The foundation for calculating SLAs is based on the use of PostgreSQL's generate_series function.
As part of Service Level Agreements (SLA), we usually calculate intervention and times commitments.
Let's start from Redmine's default statuses, namely: New, Assigned, Resolved, Feedback, Closed, Rejected.
The intervention commitment lasts as long as the ticket is new, ie as long as the ticket is in the “New” status.
The duration of the resolution commitment goes from the creation of the issue and its closure, from which we subtract the times of "inactivity", ie as long as the ticket is in the “New” or "Assigned" statuses :
- Resolved: a solution is proposed (pending validation)
- Feedback: a request for additional information is in progress (pending after reporter)
- Closed, Rejected: issue is closed, no more actions are expected.

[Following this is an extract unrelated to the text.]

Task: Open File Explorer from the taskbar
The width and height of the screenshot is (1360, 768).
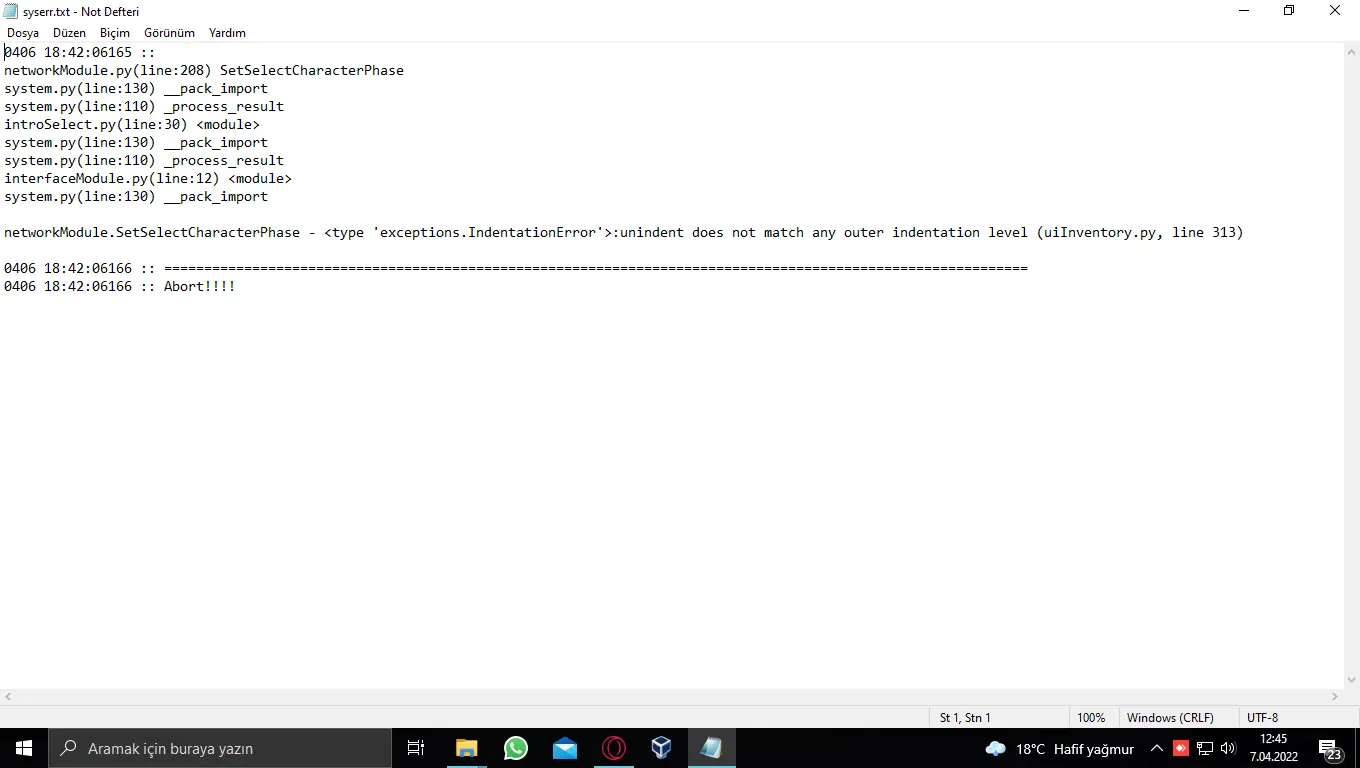Action: click(466, 748)
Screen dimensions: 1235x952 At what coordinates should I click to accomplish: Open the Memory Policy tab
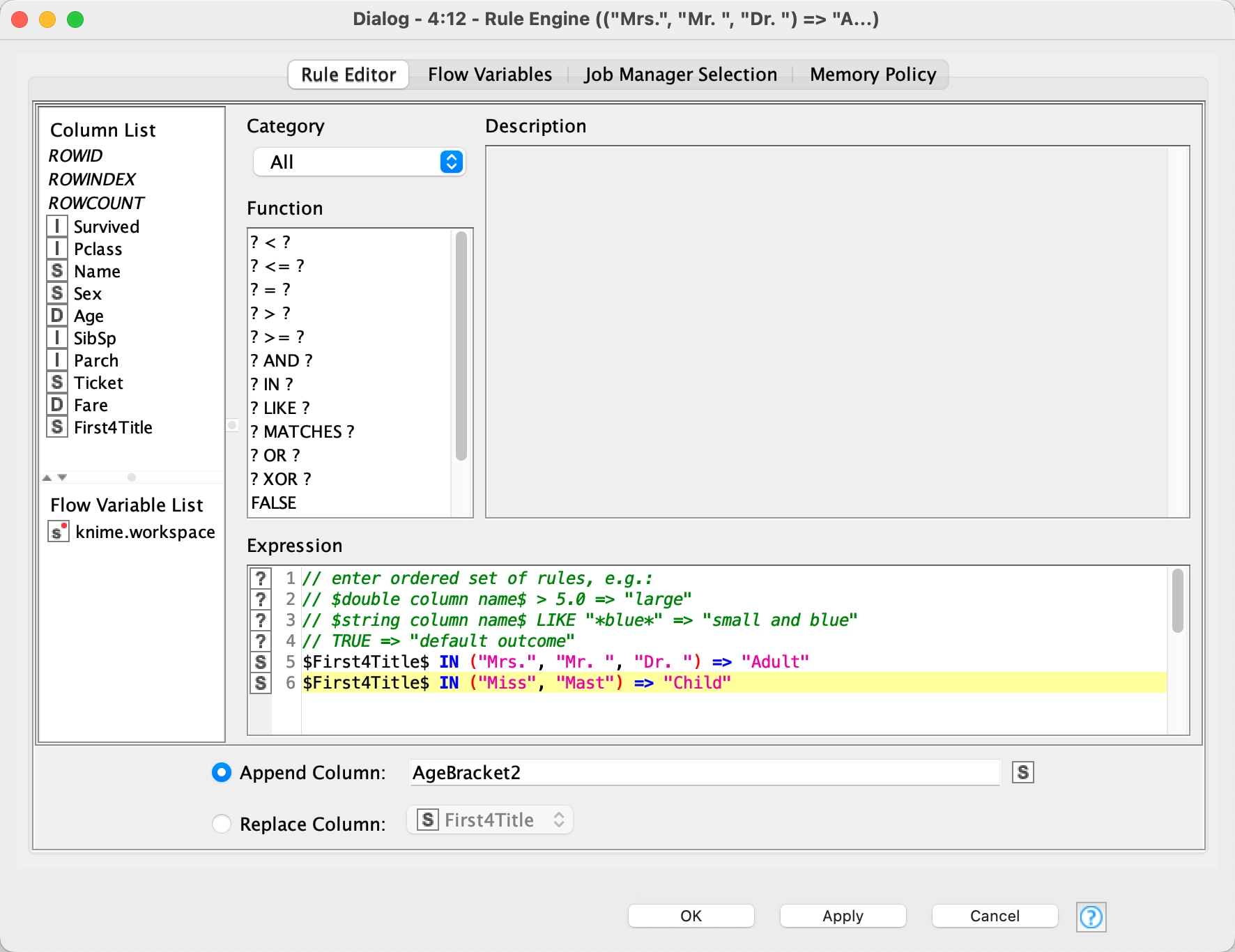(x=872, y=75)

With the generate_series function, we generate a list for each minute of the creation of the issue at the closing (or at the current timestamp, if the issue isn't closed).
For example, an issue was created on 06/01/2023 at 10:00 a.m. and it was closed on 06/01/2023 at 10:10 a.m., so we will have a series of 10 lines :
- 2023-06-01 10:01
- 2023-06-01 10:02
- 2023-06-01 10:03
- 2023-06-01 10:04
- 2023-06-01 10:05
- 2023-06-01 10:06
- 2023-06-01 10:07
- 2023-06-01 10:08
- 2023-06-01 10:09
- 2023-06-01 10:10
To find the delay in minutes between opening and closing the titcket : just count the rows.
It's not interesting if nothing happens! But, let's imagine changes in the status of the issue :
- 2023-06-01 10:01 - New
- 2023-06-01 10:02 - New
- 2023-06-01 10:03 - Assigned
- 2023-06-01 10:04 - Feedback
- 2023-06-01 10:05 - Feedback
- 2023-06-01 10:06 - Assigned
- 2023-06-01 10:07 - Assigned
- 2023-06-01 10:08 - Resolved
- 2023-06-01 10:09 - Resolved
- 2023-06-01 10:10 - Closed
To calculate the intervention commitment, all you have to do is filter the lines whose status is "New". We will get 2 lines and therefore the delay is 2 minutes!
And for the resolution engagement, we filter with the status "New" or "Awarded". We get 5 lines, so the resolution time is 5 minutes!
Easy and efficient!
The SLA Calendars will finally make it possible to complete the times of activity or non-activity.
SLA Holidays are completely non-working days: the lines corresponding to these days will be deleted.
The notion carried by the “match” boolean:
- if it is false, then the days will be deleted, ie time is suspended.
- if it is true, then an SLA cannot start on the holiday but, if it started earlier then it will continue.
With the SLA Schedules, it is possible to determine the ranges of working hours.
We find the same concept with "match" booleann, this allows you to define the non-working hours during which you must continue to solve the ticket.